Domenica, 14 agosto 1994
di Antonella Coppari
Un Berlusconi bis? Pannella ci crede e dà un suggerimento: Martino deve passare dagli esteri all'economia. L'idea di sedere a Palazzo Chigi con gli ex fascisti non lo sconvolge.
Onorevole Pannella, dopo l'incontro di Arcore l'ipotesi di un rimpasto è superata?
"Al contrario. Quanto più la ragionevolezza torna a manifestarsi, tanto più si potrà far tesoro di questi primi tre mesi, correggere gli errori seguiti immediatamente al risultato elettorale, avere un progetto e unprogramma degni di questo nome, persone e forze giuste al posto giusto".
Come dovrebbere essere questo esecutivo? Con quali programmi? Chi ne dovrebbe far parte?

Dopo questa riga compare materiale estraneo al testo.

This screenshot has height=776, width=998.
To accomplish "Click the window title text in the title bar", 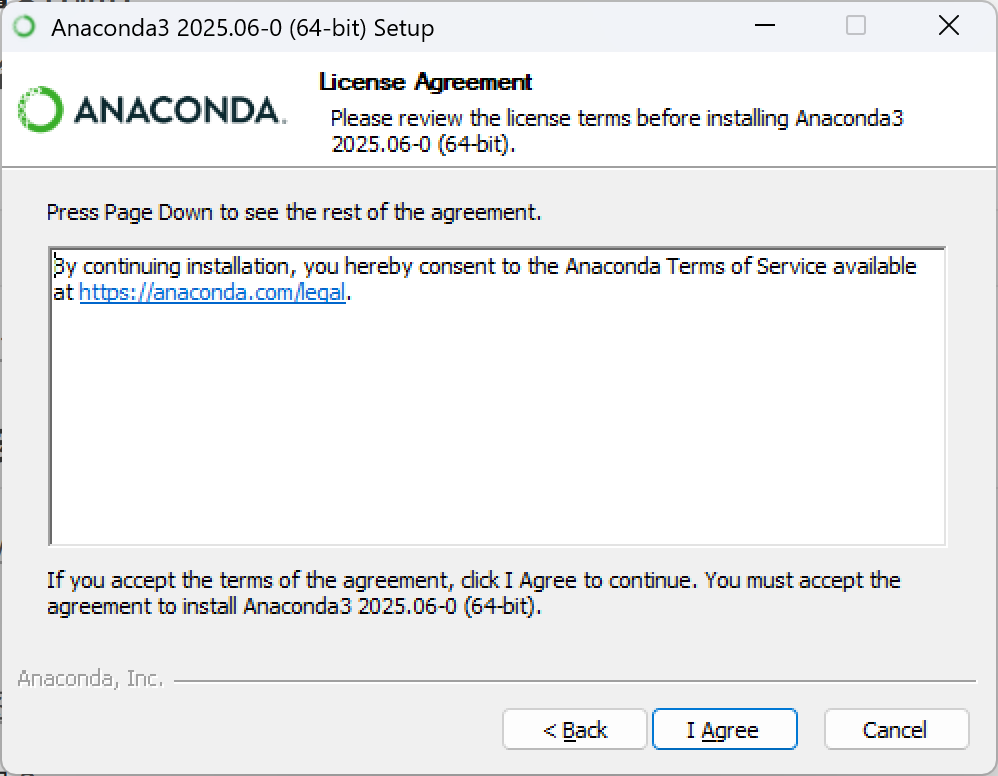I will (242, 28).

"Un Berlusconi bis che pensi al debito pubblico consolidato, come e quando si passerà a riformare nel senso del mercato e del liberalismo i vari settori della vita sociale e istituzionale: dall'informazione alla pubblica amministrazione. Se le nostre informazioni sono esatte, la riforma universitaria immaginata e proposta dal ministro Podestà rischia di essere una contro-riforma burocratica e sovietizzante, con il rischio di un nuovo boomerang. E' urgente, inoltre, che Martino passi dal ministero degli esteri, dove è giunto senza che nessuno avesse mai avuto l'opportunità di conoscerne idee e progetti, alla direzione dell'economia, sulla quale è stato accolto e applaudito, eletto e investito di grande fiducia politica e della quale, invece, non lo si sente più parlare, e non lo si può attendere all'infinito".

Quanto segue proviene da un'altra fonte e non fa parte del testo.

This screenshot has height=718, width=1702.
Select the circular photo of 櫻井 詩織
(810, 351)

Ma lei sarebbe pronto ad entrare a Palazzo Chigi con gli esponenti di Alleanza nazionale?
"I riformatori hanno una caratteristica: fissano gli obiettivi prioritari e si alleano con chi li condivide. Abbiamo proposto in primo luogo, per lustri se non decenni, alla sinistra il nostro progetto di riforma anglosassone dello Stato e della società. Fini sembra accettare una riforma dello Stato, in direzione americana. Gli altri, no".
Se si apre una crisi, è sicuro che Scalfaro non si orienterà verso un governo istituzionale?

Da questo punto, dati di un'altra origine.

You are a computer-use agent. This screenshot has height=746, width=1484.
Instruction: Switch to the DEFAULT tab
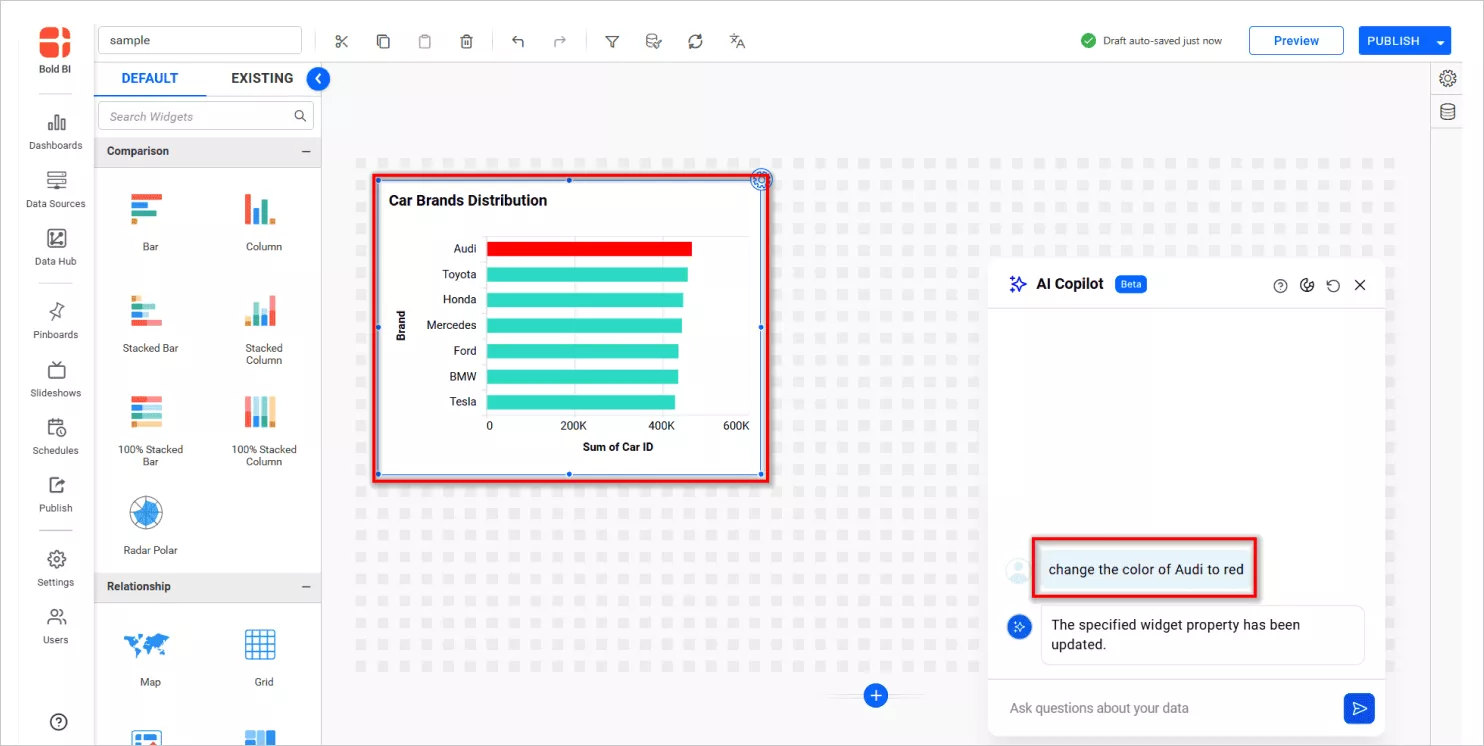coord(150,77)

"Escluderei che il Parlamento possa orientarsi in tale direzione. E il giudizio del presidente della Repubblica non può che tener conto delle situazioni politico-istituzionali quali sono. In realtà, tutti i partiti di centro, di sinistra e Bossi, sembrano preoccupati solo di garantire la sopravvivenza di se stessi con il doppioturno".